> **Exercise directions**
Reproduce each of the following records verbatim, line by line, with no changes.

━━ Record list

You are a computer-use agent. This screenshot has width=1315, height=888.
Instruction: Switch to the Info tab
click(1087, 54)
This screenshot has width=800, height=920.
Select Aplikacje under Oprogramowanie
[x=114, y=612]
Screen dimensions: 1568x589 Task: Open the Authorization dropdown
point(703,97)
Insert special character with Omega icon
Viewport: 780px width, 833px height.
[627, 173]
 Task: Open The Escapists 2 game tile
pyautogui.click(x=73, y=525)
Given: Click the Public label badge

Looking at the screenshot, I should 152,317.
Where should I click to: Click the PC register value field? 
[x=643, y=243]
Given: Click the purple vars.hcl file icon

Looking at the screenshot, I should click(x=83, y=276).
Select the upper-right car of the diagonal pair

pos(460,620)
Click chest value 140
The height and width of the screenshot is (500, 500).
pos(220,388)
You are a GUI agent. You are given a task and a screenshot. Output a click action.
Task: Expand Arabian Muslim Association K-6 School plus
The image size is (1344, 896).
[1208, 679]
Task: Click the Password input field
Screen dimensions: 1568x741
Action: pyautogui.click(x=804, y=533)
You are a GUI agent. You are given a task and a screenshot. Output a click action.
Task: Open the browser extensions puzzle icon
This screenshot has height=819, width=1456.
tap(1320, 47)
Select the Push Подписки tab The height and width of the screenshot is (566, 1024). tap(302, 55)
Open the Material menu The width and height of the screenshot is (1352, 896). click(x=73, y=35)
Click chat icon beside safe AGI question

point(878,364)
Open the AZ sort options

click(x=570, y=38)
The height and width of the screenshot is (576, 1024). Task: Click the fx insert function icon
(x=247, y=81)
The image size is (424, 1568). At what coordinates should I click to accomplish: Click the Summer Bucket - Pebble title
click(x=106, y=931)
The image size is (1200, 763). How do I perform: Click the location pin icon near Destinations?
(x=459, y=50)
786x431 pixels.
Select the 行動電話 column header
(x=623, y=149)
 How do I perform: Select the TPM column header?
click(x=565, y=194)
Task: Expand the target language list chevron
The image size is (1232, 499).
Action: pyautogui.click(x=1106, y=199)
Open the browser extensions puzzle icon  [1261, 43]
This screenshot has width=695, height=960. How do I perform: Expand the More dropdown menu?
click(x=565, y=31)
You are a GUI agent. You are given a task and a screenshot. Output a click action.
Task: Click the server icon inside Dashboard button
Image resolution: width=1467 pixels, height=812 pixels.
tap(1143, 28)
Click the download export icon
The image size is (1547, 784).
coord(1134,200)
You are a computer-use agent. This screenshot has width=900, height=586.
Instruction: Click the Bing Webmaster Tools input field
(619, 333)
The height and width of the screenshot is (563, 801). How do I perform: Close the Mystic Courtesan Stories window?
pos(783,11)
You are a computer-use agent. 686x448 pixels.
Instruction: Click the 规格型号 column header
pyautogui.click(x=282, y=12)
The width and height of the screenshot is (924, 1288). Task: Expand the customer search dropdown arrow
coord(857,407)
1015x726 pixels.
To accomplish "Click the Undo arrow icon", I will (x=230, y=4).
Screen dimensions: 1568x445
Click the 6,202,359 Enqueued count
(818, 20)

━━━━

> **Right answer**
You are a computer-use agent. This screenshot has width=1315, height=888.
Instruction: Switch to the Info tab
click(1087, 54)
This screenshot has width=800, height=920.
Select Aplikacje under Oprogramowanie
[x=114, y=612]
Screen dimensions: 1568x589 Task: Open the Authorization dropdown
point(703,97)
Insert special character with Omega icon
Viewport: 780px width, 833px height.
[627, 173]
 Task: Open The Escapists 2 game tile
pyautogui.click(x=73, y=525)
Given: Click the Public label badge

Looking at the screenshot, I should 152,317.
Where should I click to: Click the PC register value field? 
[x=643, y=243]
Given: Click the purple vars.hcl file icon

Looking at the screenshot, I should click(x=83, y=276).
Select the upper-right car of the diagonal pair

pos(460,620)
Click chest value 140
The height and width of the screenshot is (500, 500).
pos(220,388)
You are a GUI agent. You are given a task and a screenshot. Output a click action.
Task: Expand Arabian Muslim Association K-6 School plus
The image size is (1344, 896).
[1208, 679]
Task: Click the Password input field
Screen dimensions: 1568x741
Action: pyautogui.click(x=804, y=533)
You are a GUI agent. You are given a task and a screenshot. Output a click action.
Task: Open the browser extensions puzzle icon
This screenshot has height=819, width=1456.
tap(1320, 47)
Select the Push Подписки tab The height and width of the screenshot is (566, 1024). tap(302, 55)
Open the Material menu The width and height of the screenshot is (1352, 896). click(x=73, y=35)
Click chat icon beside safe AGI question

point(878,364)
Open the AZ sort options

click(x=570, y=38)
The height and width of the screenshot is (576, 1024). Task: Click the fx insert function icon
(x=247, y=81)
The image size is (424, 1568). At what coordinates should I click to accomplish: Click the Summer Bucket - Pebble title
click(x=106, y=931)
The image size is (1200, 763). How do I perform: Click the location pin icon near Destinations?
(x=459, y=50)
786x431 pixels.
Select the 行動電話 column header
(x=623, y=149)
 How do I perform: Select the TPM column header?
click(x=565, y=194)
Task: Expand the target language list chevron
The image size is (1232, 499).
Action: pyautogui.click(x=1106, y=199)
Open the browser extensions puzzle icon  [1261, 43]
This screenshot has width=695, height=960. How do I perform: Expand the More dropdown menu?
click(x=565, y=31)
You are a GUI agent. You are given a task and a screenshot. Output a click action.
Task: Click the server icon inside Dashboard button
Image resolution: width=1467 pixels, height=812 pixels.
tap(1143, 28)
Click the download export icon
The image size is (1547, 784).
coord(1134,200)
You are a computer-use agent. This screenshot has width=900, height=586.
Instruction: Click the Bing Webmaster Tools input field
(619, 333)
The height and width of the screenshot is (563, 801). How do I perform: Close the Mystic Courtesan Stories window?
pos(783,11)
You are a computer-use agent. 686x448 pixels.
Instruction: Click the 规格型号 column header
pyautogui.click(x=282, y=12)
The width and height of the screenshot is (924, 1288). Task: Expand the customer search dropdown arrow
coord(857,407)
1015x726 pixels.
To accomplish "Click the Undo arrow icon", I will (x=230, y=4).
Screen dimensions: 1568x445
Click the 6,202,359 Enqueued count
(818, 20)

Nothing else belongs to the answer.